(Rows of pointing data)

+ + + +

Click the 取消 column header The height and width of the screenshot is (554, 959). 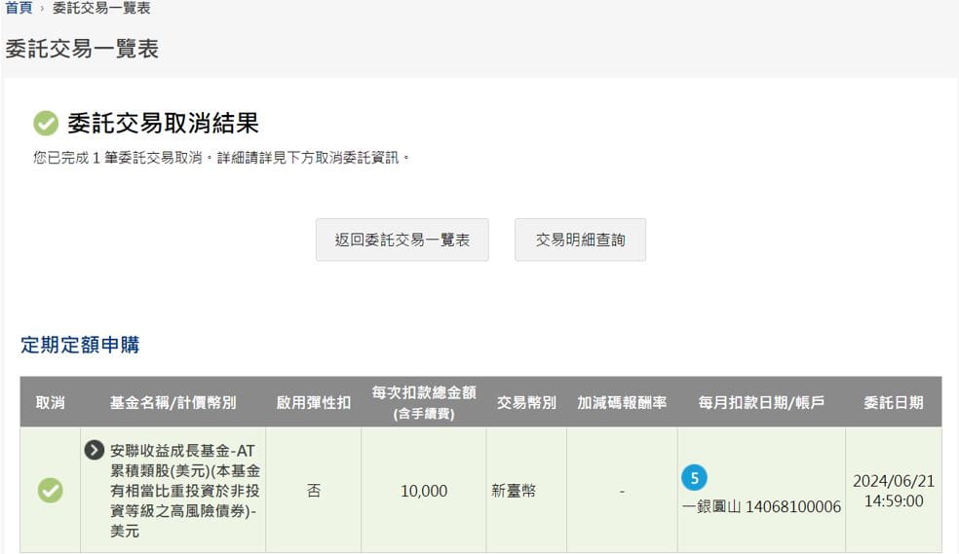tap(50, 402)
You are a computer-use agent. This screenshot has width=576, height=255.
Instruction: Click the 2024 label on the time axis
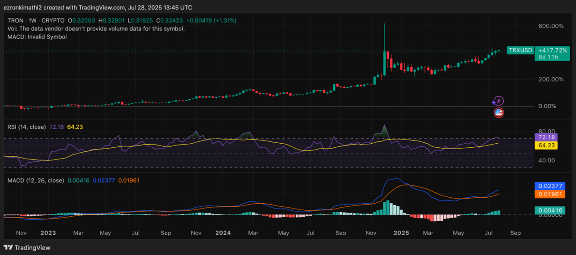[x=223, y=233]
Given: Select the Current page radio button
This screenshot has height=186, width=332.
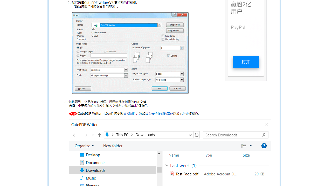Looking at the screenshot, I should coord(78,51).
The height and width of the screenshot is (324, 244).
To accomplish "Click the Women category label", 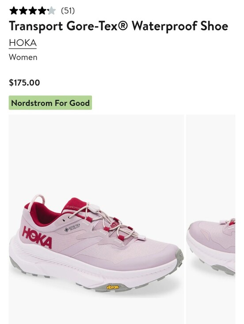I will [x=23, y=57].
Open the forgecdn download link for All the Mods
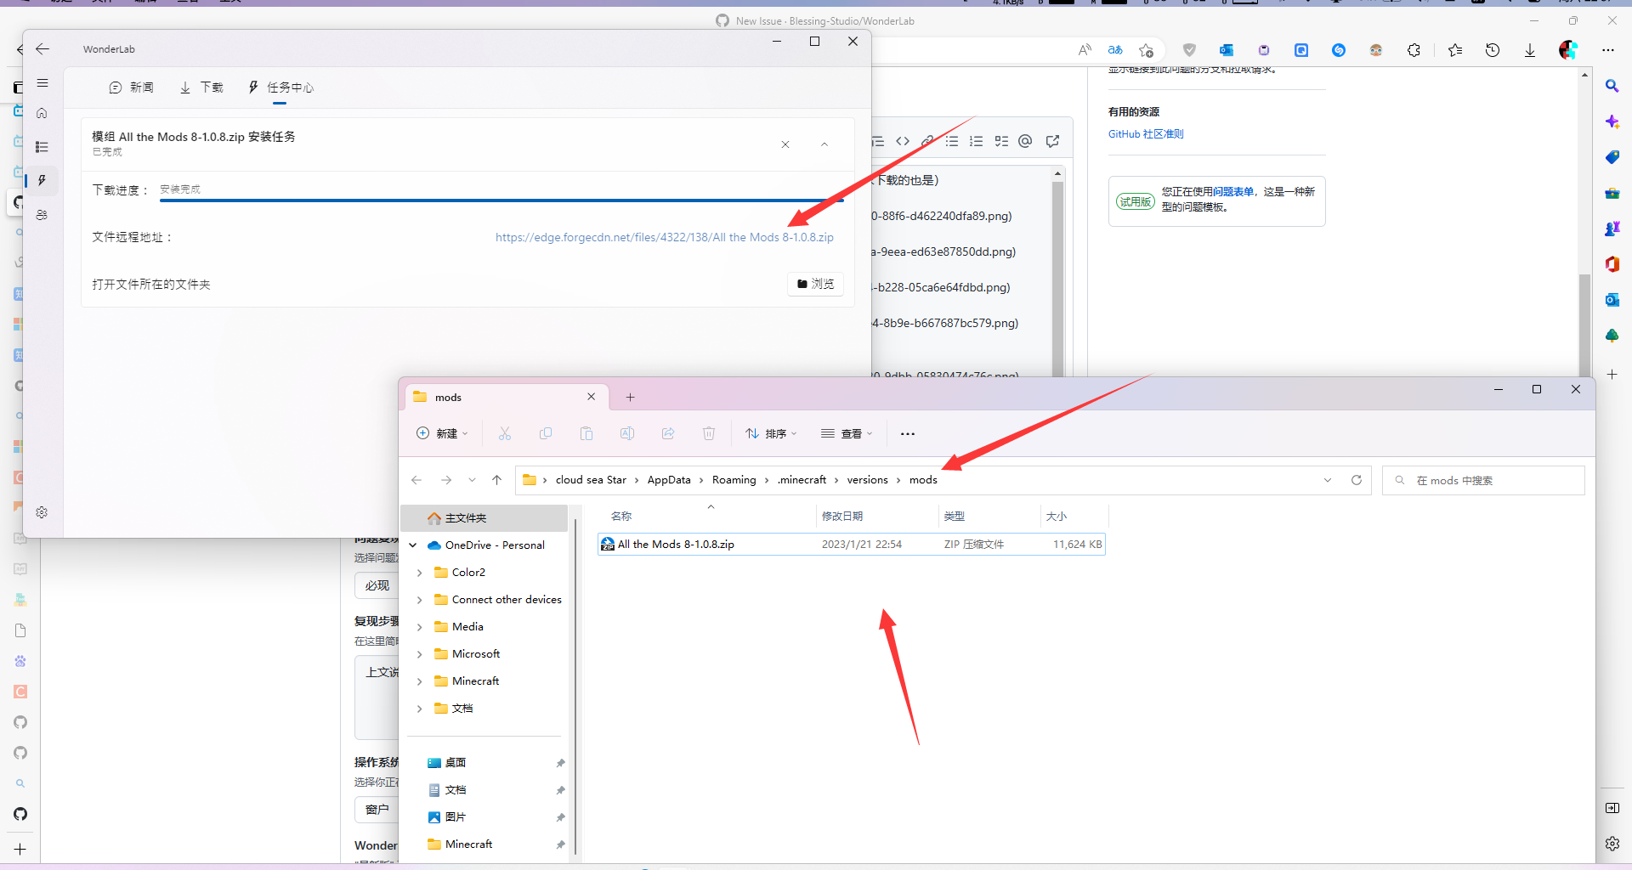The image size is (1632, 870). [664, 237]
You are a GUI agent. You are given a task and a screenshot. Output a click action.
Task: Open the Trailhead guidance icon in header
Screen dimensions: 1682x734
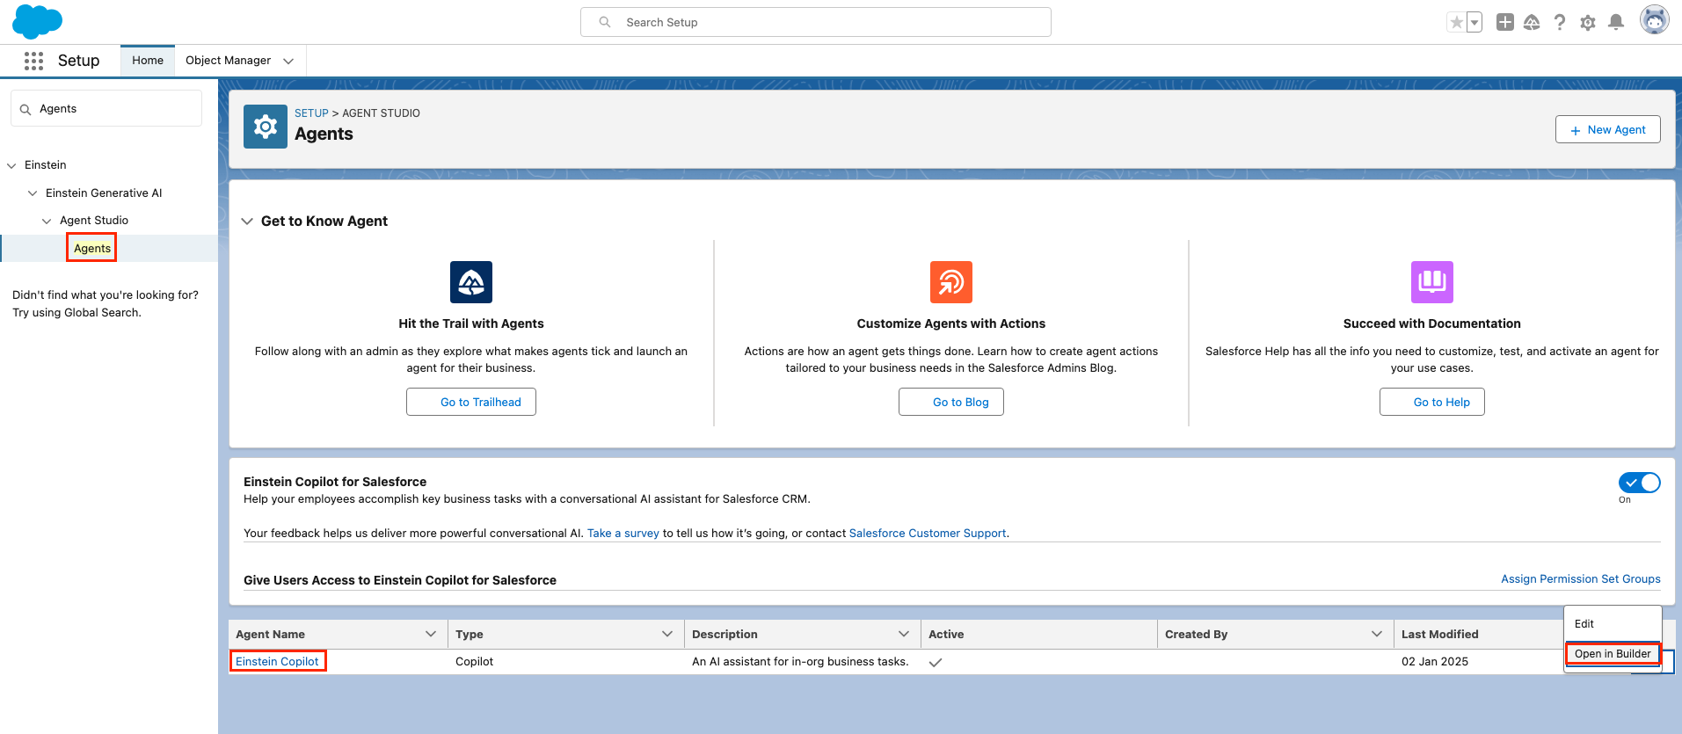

+ + + +

§ **What is asked**:
Replace "icon" with "button" in the listing, starting at the line that contains "Open the forgecdn" and stopping at the end of the listing, and repeat those lines with nothing else altered. Omit the pictures from your answer.

§ **Output for this exercise**:
Open the forgecdn download link for All the Mods
The image size is (1632, 870). [664, 237]
You are a GUI agent. You are given a task and a screenshot. Output a click action.
Task: Open the Trailhead guidance button in header
Screen dimensions: 1682x734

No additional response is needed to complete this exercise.